Spitfire Audio LABS Virtual Instrument Review
Spitfire Audio’s LABS series returns with two brand new instruments that are completely free. Dave Gale dons his white coat and gets hands-on… Price £Free Contact Spitfire Audio LABS key features: Dedicated Spitfire Plug-in (Kontakt not required!) Simple and focussed interface Soft Piano and Strings currently available VST2, VST3, AAX & AU compatible Completely free […]
Spitfire Audio’s LABS series returns with two brand new instruments that are completely free. Dave Gale dons his white coat and gets hands-on…
Contact Spitfire Audio
LABS key features:
- Dedicated Spitfire Plug-in (Kontakt not required!)
- Simple and focussed interface
- Soft Piano and Strings currently available
- VST2, VST3, AAX & AU compatible
- Completely free to download and use!
Since 2008, those extremely generous folks at Spitfire Audio – in addition to their more epic-sized collections – have offered a series of small but perfectly formed sample libraries, which have been produced under the banner of their LABS series.
Apart from being a veritable feast of different and highly useable sample nuggets, the LABS libraries were also focussed on raising money for charities, with each purchase costing just a couple of quid. Now LABS is back in a newly refreshed form, using Spitfire’s own player plug-in, and in something of a coup, it’s now completely free!
The first instrument is the ubiquitous Soft Piano, which has become something of a stalwart for many soundtrack composers. This upright, felted piano offers a softer tone and was recorded back in 2008 by Nick Taylor, at Air Edel.

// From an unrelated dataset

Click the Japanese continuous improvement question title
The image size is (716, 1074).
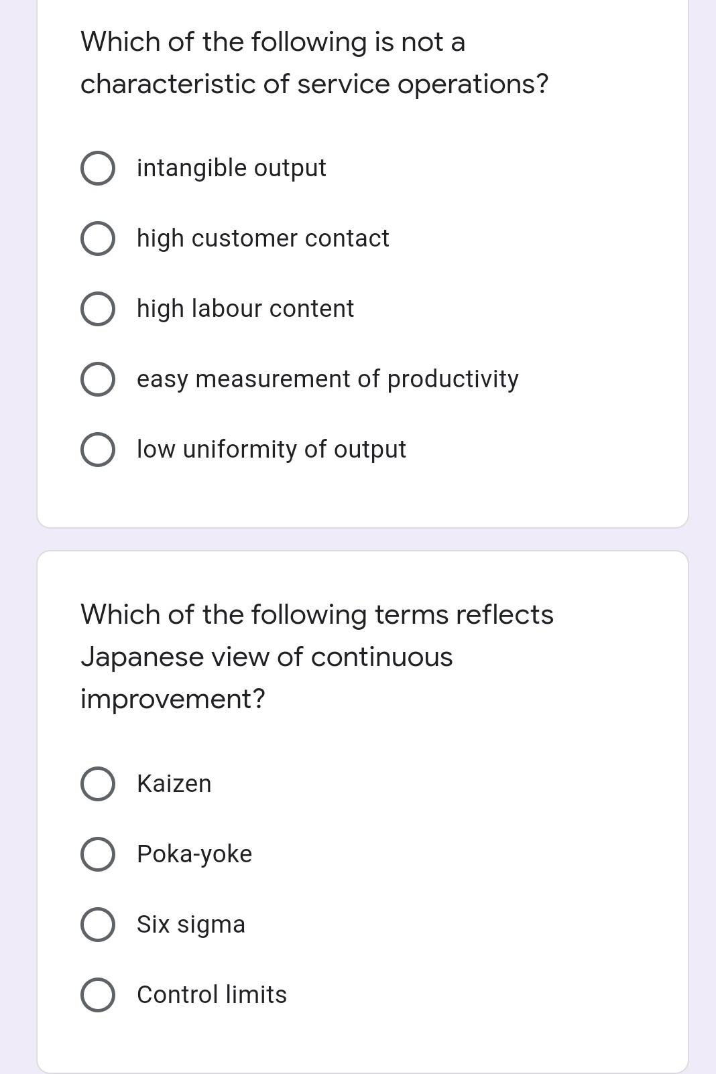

Apart from the intensely personal timbre, you can hear all the elements of the ringing sustain pedal, when deployed, along with the creaking of the piano frame. Just add good reverberation for absolute soundtrack gold dust!
The second installment of this new LABS series is a small ensemble of 14 string players, recorded by Harry Wilson at Spitfire HQ. There’s a choice of either short or sustained articulations, with control of dynamic timbre and vibrato, directly from the clutter-free interface on the new player.

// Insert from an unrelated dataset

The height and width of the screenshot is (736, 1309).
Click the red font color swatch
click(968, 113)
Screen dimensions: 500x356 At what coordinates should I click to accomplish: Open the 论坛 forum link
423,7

In common with the soft piano, the timbre is pretty up close and personal, but with the ability to increase reverberation and tightness levels – on the fly. Just because it’s free, don’t think you’re going to be short-changed on the round-robins; I counted six samples on the short articulation, so you won’t get any machine gun fire effects here, in fact it’s very useable and extraordinarily versatile!
I believe the only possible conclusion to draw is that Spitfire are doing a good thing, as Lab’s focus is on inspiring creativity for all, and you can’t not applaud their efforts. These piano and strings samples are really useable, holding their head up high among bigger libraries which could cost considerably more.